Vegan Cinnamon Raisin French Toast Casserole

A healthy twist on a classic! This vegan french toast casserole will please that masses.

Course Breakfast
Keyword vegan
Prep Time 30 minutes
Cook Time 1 hour 5 minutes
Servings 9 servings


French Toast Casserole

  • 2 cups Dairy-Free Milk
  • 1/2 serving Vegan Protein Powder *optional but add an additional tbsp of flaxseed if you don't use it!
  • 1/4 cup Granulated Sugar *I used monk fruit
  • 3 tbsp Ground Flaxseed
  • 1 tbsp Cinnamon
  • 1 tsp Vanilla Extract
  • 1/4 tsp Salt
  • 1 (16oz) loaf Angelic Bakehouse Raisin Wheat Bread

Streusel Ingredients

  • 2 tbsp Coconut Oil melted
  • 1/4 cup Granulated Sugar
  • 1/4 cup Pecans chopped
  • 1/4-1/3 cup Almonds sliced
  • 3 tbsp Whole Wheat Flour


  1. In a large bowl, whisk together the casserole ingredients - excluding the loaf of bread. Let the mix sit for 15 minutes.

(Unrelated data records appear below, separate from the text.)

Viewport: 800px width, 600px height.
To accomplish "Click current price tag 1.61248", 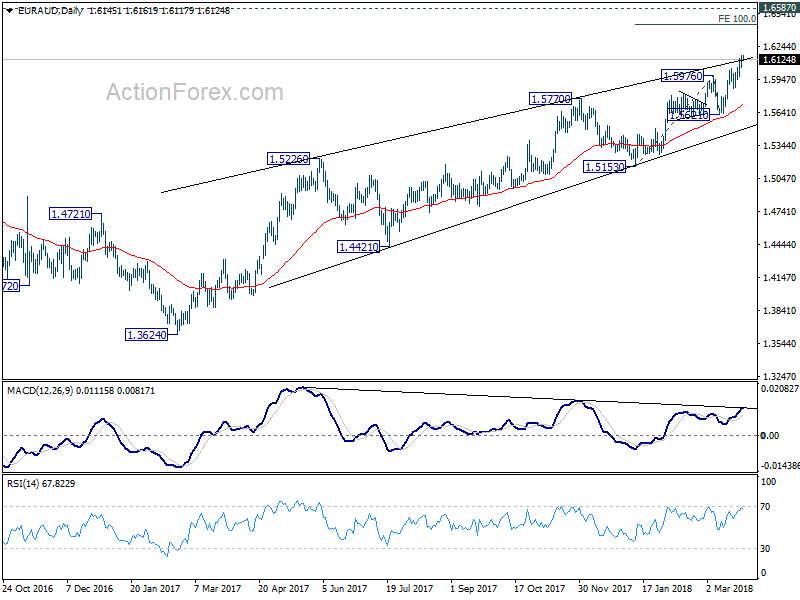I will [x=779, y=60].
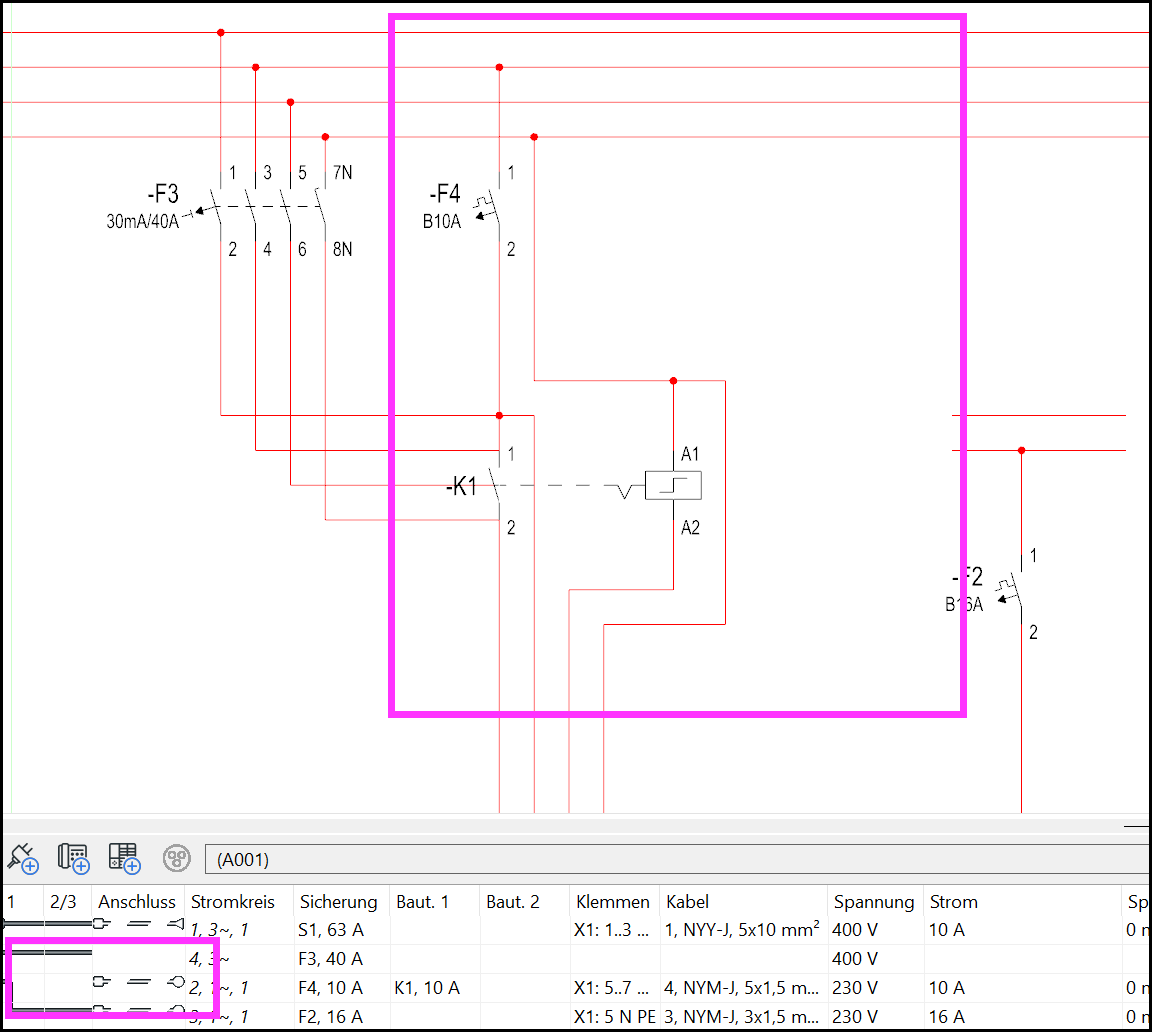The width and height of the screenshot is (1152, 1032).
Task: Click the Stromkreis column header
Action: coord(233,901)
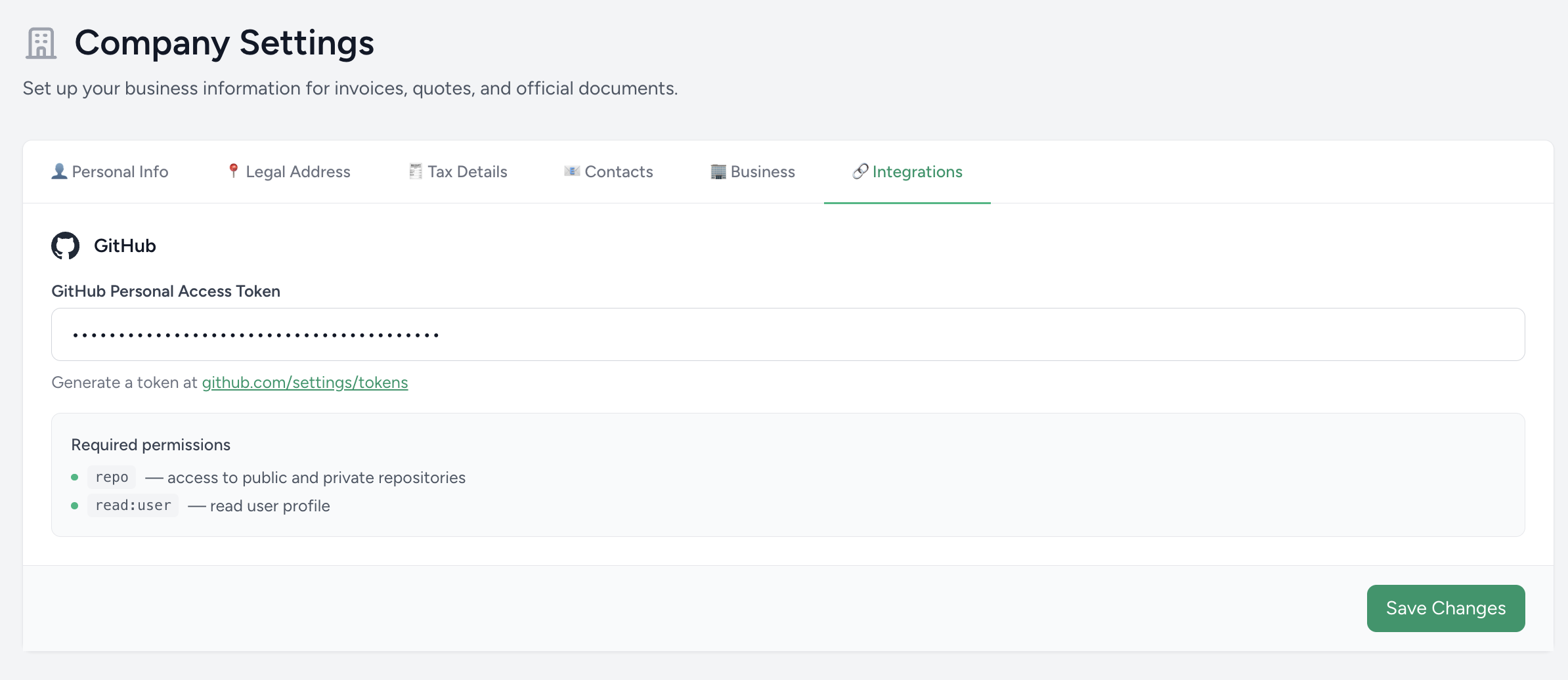
Task: Go to the Tax Details tab label
Action: pyautogui.click(x=468, y=172)
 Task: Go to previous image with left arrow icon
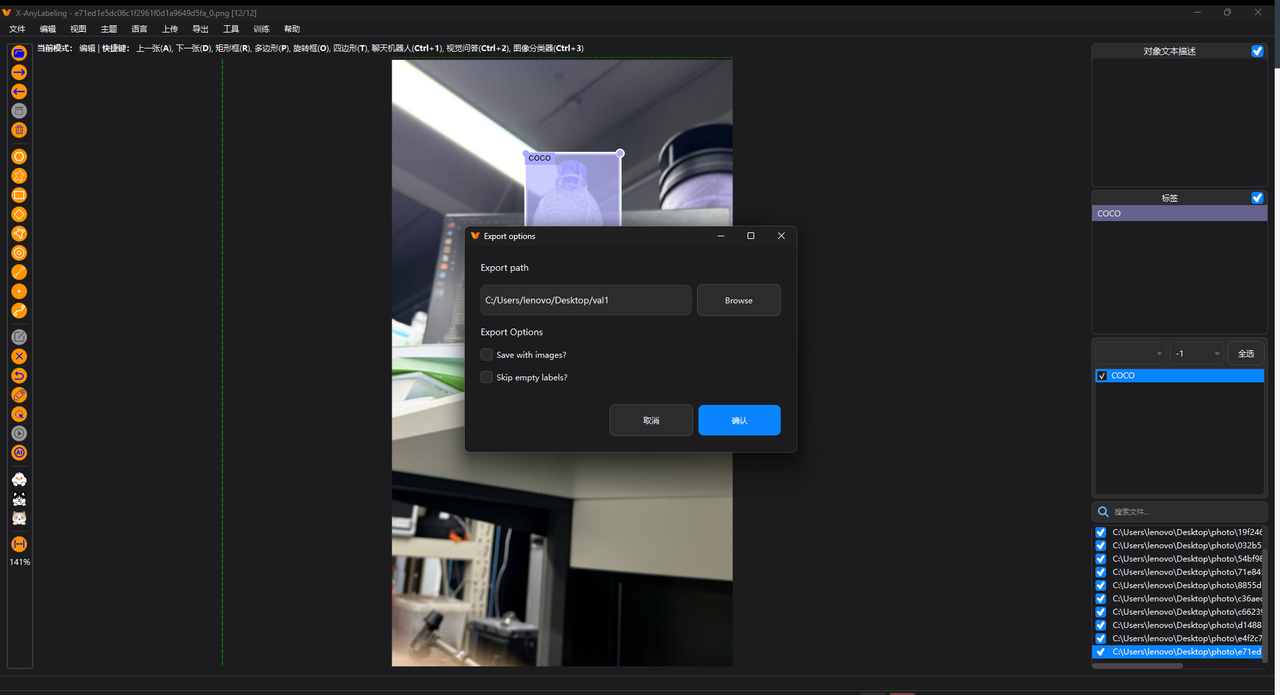[19, 91]
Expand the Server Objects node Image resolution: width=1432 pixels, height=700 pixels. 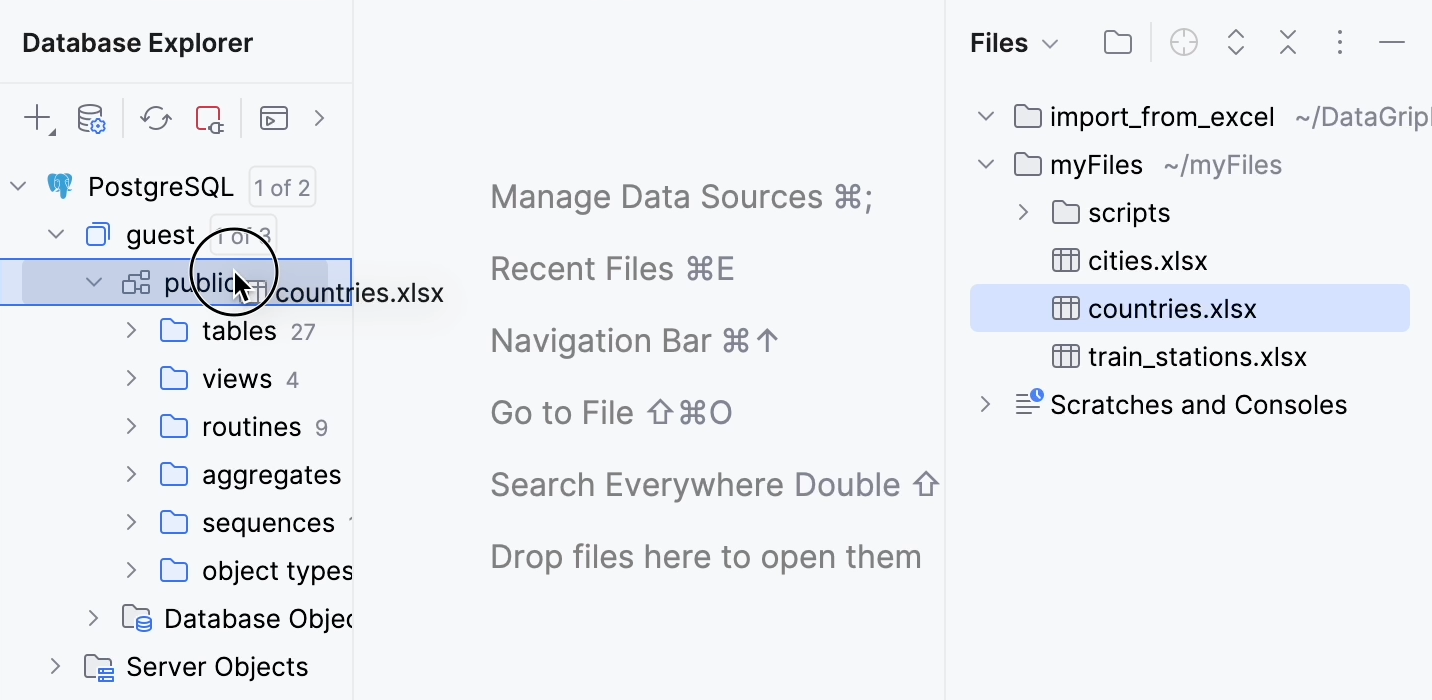[55, 666]
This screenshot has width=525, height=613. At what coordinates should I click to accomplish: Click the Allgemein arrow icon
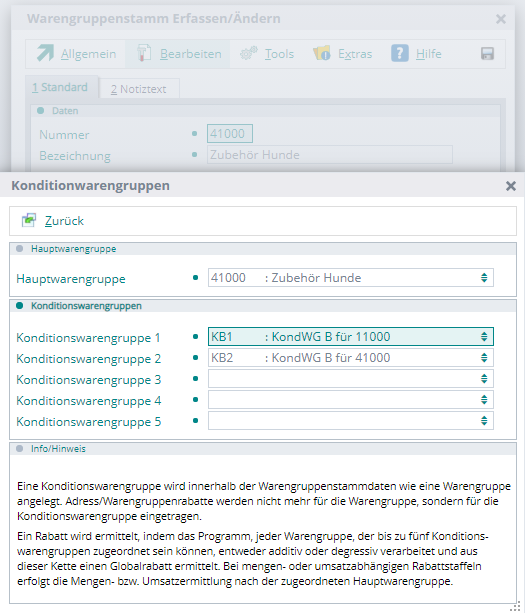tap(45, 53)
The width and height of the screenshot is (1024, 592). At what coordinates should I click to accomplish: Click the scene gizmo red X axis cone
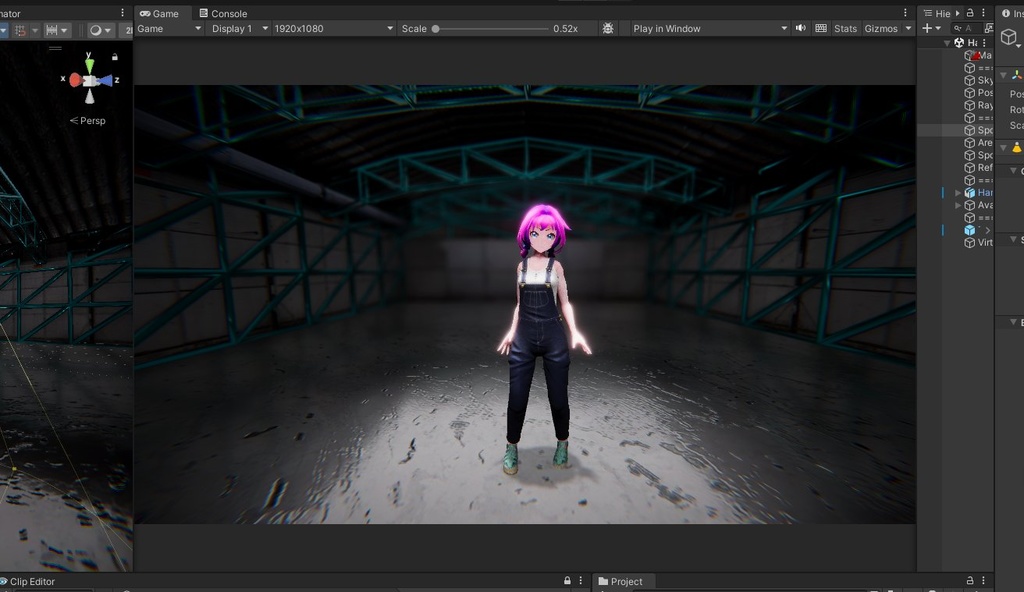pyautogui.click(x=75, y=80)
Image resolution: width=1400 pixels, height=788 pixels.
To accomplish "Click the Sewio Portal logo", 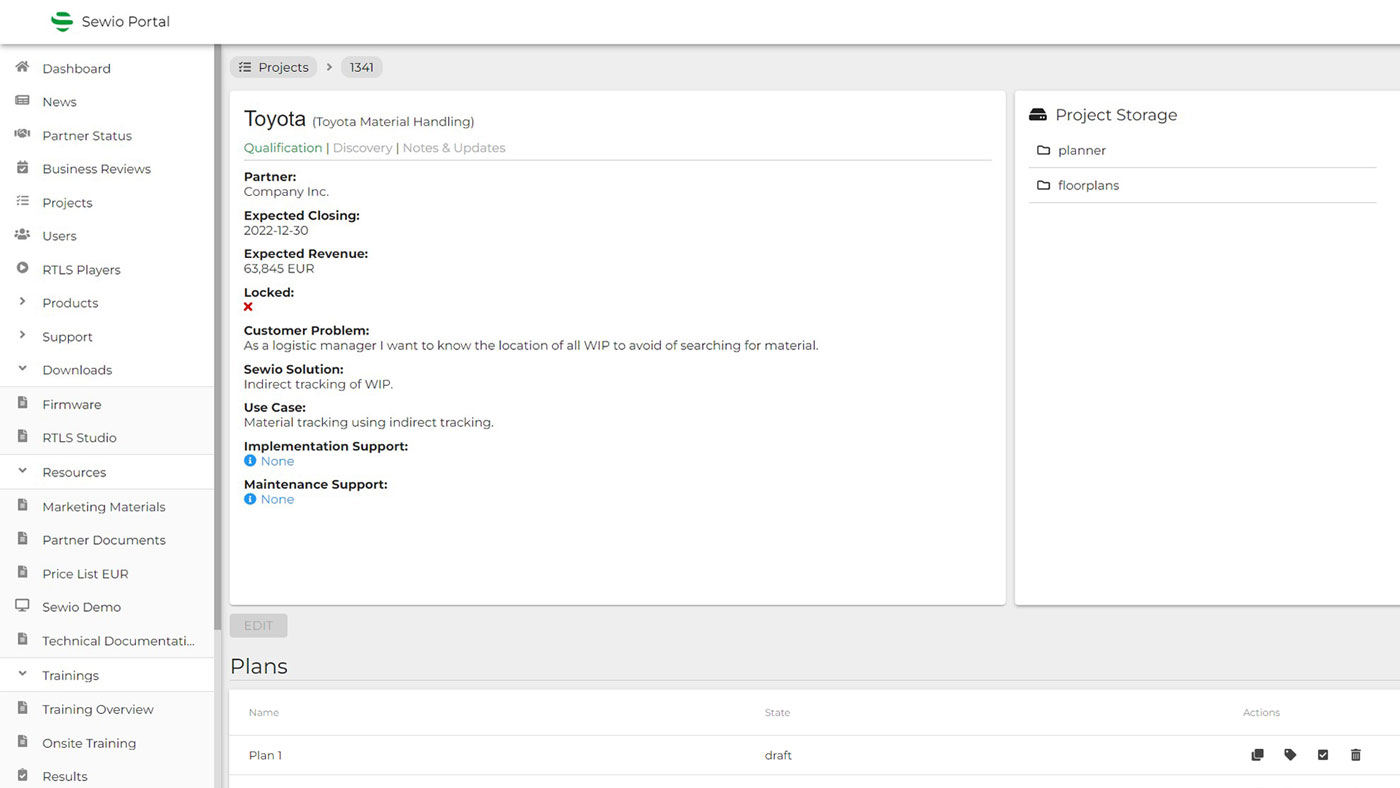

  2. While the mixture is sitting, start to cut the slices of bread into 1 inch pieces - about 9 cubes per slice.

  3. After cutting the bread into pieces- start on the streusel mixer. Whisk the melted coconut oil and sugar together. Add in the nuts and stir until they are completely coated. Sprinkle in the whole wheat flour and start stirring. The mixture should resemble damp sand when you've added enough flour - about 3 tbsp.

  4. After the 15 minutes is up - add all your bread into a 9x9 baking dish and press down lightly. Pour the wet mixture over the bread slowly - allowing the liquid to be absorbed evenly by all the bread.

  5. Now, preheat your oven to 350 degrees F and allowing the bread to soak. **see above notes about make ahead directions

  6. Once the oven is preheated - bake the casserole for 55-65 minutes or until done.

  7. Let the casserole cool for 10 minutes before serving. Serve with maple syrup or just as is!